Additional OS and PFS Benefits With Aflibercept in Post-Hoc VELOUR Analysis

December 3, 2013
Patrice Olson

Targeted Therapies in Oncology, November 2013, Volume 2, Issue 6

A post-hoc analysis of the VELOUR trial demonstrated additional improvements in both overall survival (OS) and progression-free survival (PFS) in favor of aflibercept plus FOLFIRI in patients with mCRC.

A post-hoc analysis of the VELOUR trial demonstrated additional improvements in both overall survival (OS) and progression-free survival (PFS) in favor of aflibercept plus FOLFIRI in patients with metastatic colorectal cancer (mCRC). The analysis was presented at the European Cancer Congress 2013 (ECCO-ESMO-ESTRO), held September 27 to October 1 in Amsterdam, The Netherlands.

The VELOUR trial of aflibercept plus FOLFIRI versus FOLFIRI plus placebo was designed to include important subgroups of patients with mCRC encountered in the second-line setting, including those who had received prior bevacizumab therapy. VELOUR also included patients who progressed rapidly (<6 months) following adjuvant treatment with oxaliplatin—one of the few phase III trials to do so. The post-hoc analysis of the intent-to-treat (ITT) population excluded these rapid adjuvant progressors. The analysis also found improvements in both OS and PFS regardless of whether or not patients had been exposed to prior bevacizumab therapy.

According to the authors of the posthoc analysis, rapid adjuvant progressors are usually refractory to any subsequent therapy and have an extremely poor prognosis, thus negatively affecting outcomes regardless of the treatment received. Despite this, an incremental increase in OS of 1.4 months was observed with aflibercept compared with placebo in the overall “all-takers” second-line VELOUR population. A total of 1226 patients were included in the overall VELOUR ITT population.

Of these, 186 in the aflibercept/FOLFIRI arm had received prior bevacizumab as had 187 of the placebo controls. A total of 17 patients in the prior bevacizumab arm were rapid adjuvant progressors, 9 of them having been randomized to aflibercept and the remaining 8 to placebo. Among patients who had not received prior bevacizumab, 426 and 427 had been randomized to aflibercept vs placebo, respectively. Fifty-one patients randomized to aflibercept, and 56 randomized to placebo within the non-bevacizumab subgroup were rapid adjuvant progressors. All rapid adjuvant progressors were excluded from the current post-hoc analysis.

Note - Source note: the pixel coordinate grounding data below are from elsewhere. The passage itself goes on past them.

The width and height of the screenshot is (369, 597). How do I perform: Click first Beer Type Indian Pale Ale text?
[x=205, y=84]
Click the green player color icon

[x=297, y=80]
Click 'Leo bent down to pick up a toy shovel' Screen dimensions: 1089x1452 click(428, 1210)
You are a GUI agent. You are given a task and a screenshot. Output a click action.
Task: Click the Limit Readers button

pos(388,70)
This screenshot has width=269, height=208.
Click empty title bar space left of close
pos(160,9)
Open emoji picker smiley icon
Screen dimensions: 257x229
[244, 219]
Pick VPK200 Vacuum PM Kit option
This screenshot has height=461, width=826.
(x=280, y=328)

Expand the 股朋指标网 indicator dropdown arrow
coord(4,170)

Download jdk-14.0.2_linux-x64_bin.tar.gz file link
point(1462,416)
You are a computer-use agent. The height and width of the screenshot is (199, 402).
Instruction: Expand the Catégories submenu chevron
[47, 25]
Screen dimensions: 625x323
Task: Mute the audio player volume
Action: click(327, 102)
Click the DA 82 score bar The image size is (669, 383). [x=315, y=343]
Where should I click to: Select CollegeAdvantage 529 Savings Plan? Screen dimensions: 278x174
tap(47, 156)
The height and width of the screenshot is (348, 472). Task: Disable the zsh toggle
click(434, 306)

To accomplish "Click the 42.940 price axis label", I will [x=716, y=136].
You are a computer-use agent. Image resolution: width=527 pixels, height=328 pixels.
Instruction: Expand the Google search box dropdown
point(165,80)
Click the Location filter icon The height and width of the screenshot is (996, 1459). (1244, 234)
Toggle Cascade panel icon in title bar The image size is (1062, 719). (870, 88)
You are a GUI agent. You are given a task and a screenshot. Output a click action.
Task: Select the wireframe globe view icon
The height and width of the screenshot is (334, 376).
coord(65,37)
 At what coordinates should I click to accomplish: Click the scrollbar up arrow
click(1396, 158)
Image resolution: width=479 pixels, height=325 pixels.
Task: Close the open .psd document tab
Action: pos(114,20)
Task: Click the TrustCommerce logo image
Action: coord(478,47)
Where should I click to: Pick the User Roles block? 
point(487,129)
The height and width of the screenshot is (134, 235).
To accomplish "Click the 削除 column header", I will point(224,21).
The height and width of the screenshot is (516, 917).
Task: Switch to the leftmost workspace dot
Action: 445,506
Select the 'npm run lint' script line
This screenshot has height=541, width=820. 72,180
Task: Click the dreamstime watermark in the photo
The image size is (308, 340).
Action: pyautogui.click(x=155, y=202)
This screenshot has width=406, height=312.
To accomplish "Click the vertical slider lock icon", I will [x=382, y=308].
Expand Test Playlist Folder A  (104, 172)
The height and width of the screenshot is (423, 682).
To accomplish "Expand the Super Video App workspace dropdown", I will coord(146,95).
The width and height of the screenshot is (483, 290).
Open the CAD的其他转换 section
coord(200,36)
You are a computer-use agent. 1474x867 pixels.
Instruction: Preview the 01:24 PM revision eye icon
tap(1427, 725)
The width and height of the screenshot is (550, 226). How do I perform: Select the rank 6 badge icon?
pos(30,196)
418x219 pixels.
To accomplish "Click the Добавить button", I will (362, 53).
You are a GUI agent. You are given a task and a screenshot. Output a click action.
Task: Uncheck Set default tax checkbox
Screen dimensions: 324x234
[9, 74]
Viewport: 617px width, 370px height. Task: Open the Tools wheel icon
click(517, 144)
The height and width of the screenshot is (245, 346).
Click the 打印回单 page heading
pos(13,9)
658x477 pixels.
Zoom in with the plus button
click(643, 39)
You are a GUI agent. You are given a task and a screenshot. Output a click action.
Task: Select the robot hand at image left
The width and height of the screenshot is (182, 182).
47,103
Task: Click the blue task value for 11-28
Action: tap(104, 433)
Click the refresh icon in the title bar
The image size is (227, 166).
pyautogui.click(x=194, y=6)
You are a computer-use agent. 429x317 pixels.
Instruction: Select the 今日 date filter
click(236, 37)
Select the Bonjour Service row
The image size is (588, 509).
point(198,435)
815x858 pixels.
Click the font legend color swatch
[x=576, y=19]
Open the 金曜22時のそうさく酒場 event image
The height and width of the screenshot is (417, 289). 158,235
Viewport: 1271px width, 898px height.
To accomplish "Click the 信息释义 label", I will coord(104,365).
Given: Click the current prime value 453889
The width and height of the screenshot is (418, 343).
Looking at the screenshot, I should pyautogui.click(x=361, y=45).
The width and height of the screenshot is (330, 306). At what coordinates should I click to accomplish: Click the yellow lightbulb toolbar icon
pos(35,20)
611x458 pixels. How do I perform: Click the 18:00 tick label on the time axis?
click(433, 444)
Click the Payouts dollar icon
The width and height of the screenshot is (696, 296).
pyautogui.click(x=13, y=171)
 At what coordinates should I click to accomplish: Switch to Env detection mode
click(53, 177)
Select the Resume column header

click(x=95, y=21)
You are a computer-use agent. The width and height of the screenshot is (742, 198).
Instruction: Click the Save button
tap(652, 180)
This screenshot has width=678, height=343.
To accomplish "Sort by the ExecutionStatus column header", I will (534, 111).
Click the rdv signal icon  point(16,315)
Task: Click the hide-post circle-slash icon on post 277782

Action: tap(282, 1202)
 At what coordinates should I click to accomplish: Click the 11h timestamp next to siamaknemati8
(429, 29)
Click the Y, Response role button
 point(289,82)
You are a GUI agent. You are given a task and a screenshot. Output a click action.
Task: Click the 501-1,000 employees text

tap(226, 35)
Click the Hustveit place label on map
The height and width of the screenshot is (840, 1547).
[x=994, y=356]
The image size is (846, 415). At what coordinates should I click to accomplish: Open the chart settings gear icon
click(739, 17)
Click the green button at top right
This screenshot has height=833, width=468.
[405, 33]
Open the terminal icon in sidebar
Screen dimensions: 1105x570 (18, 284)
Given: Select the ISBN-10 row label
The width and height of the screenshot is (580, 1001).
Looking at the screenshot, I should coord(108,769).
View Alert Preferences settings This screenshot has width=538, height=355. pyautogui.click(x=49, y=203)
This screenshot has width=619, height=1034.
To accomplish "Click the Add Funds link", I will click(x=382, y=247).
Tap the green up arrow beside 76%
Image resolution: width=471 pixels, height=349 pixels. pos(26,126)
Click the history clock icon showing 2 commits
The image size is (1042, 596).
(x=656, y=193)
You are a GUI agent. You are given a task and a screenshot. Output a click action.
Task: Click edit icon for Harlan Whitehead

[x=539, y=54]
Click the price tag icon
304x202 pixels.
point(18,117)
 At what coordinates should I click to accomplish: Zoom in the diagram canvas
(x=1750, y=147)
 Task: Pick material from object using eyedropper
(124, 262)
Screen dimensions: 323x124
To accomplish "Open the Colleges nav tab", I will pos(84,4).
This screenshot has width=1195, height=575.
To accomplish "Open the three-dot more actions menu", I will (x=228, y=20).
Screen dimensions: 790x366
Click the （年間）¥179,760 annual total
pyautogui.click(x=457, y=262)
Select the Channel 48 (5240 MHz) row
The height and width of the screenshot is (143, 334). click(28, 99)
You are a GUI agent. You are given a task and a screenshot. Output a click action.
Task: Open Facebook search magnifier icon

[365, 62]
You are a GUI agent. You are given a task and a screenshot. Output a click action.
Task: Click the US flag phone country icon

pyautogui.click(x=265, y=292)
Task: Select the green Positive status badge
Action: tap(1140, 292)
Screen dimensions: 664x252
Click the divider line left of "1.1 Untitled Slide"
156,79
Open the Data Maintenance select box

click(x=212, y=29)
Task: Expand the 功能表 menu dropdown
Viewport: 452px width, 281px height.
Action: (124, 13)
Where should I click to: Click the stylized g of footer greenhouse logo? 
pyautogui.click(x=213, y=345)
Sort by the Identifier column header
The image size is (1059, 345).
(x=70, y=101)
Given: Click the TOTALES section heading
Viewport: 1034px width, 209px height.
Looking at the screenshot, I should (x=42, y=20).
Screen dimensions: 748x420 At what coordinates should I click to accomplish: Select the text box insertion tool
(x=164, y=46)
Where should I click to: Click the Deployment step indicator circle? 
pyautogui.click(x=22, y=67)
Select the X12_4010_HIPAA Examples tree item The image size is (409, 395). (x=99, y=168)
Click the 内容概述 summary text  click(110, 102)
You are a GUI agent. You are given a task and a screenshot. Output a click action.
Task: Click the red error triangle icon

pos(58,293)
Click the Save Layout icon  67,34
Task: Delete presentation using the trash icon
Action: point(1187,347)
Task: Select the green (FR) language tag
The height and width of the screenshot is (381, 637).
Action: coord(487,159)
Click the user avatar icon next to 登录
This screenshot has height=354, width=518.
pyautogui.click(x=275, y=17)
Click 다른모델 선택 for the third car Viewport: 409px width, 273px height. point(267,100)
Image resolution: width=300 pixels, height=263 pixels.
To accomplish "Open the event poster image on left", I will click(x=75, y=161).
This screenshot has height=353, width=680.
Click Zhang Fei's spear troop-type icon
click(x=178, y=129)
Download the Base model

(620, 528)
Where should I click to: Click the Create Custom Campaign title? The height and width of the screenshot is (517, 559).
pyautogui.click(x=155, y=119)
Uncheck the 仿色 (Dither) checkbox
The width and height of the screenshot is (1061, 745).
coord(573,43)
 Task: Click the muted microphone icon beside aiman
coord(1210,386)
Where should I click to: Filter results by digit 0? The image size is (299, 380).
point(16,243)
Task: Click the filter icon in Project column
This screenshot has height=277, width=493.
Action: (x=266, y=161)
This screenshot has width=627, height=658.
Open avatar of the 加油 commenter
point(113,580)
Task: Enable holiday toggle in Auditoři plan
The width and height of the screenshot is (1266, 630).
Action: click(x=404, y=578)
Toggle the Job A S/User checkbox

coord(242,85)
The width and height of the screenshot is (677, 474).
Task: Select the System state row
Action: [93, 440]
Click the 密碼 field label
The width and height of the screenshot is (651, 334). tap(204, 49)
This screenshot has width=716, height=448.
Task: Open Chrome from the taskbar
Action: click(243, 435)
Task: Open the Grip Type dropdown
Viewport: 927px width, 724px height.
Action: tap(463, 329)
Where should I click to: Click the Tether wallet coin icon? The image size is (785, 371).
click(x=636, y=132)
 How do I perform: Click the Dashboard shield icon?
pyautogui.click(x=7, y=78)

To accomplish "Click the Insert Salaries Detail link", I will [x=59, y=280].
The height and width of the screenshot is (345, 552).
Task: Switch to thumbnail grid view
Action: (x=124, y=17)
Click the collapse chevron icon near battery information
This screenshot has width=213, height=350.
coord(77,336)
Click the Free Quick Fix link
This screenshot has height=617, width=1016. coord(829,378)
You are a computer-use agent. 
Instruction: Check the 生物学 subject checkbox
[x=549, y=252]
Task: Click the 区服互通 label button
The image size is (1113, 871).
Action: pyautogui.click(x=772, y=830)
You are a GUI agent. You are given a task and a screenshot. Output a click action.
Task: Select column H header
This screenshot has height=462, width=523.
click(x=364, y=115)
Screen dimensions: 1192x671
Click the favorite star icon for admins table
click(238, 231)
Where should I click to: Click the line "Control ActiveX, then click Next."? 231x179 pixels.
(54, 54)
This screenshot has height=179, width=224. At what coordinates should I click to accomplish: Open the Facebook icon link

“As expected, when rapid adjuvant progressors were excluded from the overall ITT population, a 1.9-month incremental benefit was observed with aflibercept over placebo…demonstrating a 22.1% relative risk reduction for death,” the authors observed. “These findings reinforce the benefit of aflibercept treatment in clinically relevant populations of mCRC patients, including those with prior bevacizumab use.”